The widely-used over-the-counter analgesic acetaminophen (APAP) is the leading cause of acute liver failure in the United States and due to this high incidence, a recent FDA Advisory Board recommended lowering the maximum dose of APAP. Kava herbal dietary supplements have been implicated in several human liver failure cases leading to the ban of kava-containing products in several Western countries. In this study, we tested the potential of kava extract to potentiate APAP-induced hepatotoxicity in mice and probe mechanisms of the interaction. Based on serum ALT and AST levels, kava potentiated APAP-induced hepatotoxicity when kava was administered orally, once daily for 3 days at 2000mg/kg prior to a single oral dose of APAP (150mg/kg). Administration of a single dose of kava 6 hours after the APAP dose did not affect APAP-induced hepatotoxicity.

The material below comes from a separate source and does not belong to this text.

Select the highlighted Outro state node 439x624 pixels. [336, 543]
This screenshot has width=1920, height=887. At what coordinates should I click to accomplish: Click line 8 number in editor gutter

A series of studies was conducted in primary rat hepatocytes to probe potential mechanisms of the kava-APAP interaction. Kava potentiated APAP-induced cytotoxicity and glutathione (GSH) depletion. Co-exposure to kava decreased cellular ATP concentrations, increased the formation of reactive oxygen species, and caused mitochondrial damage as indicated by a decrease in mitochondrial membrane potential. These observations indicate that kava potentiates APAP-induced toxicity by increasing the magnitude of GSH depletion, resulting in oxidative stress and mitochondrial dysfunction, ultimately leading to hepatocyte damage and cell death. These results highlight the potential for drug-dietary supplement interactions even with widely used over-the-counter drugs.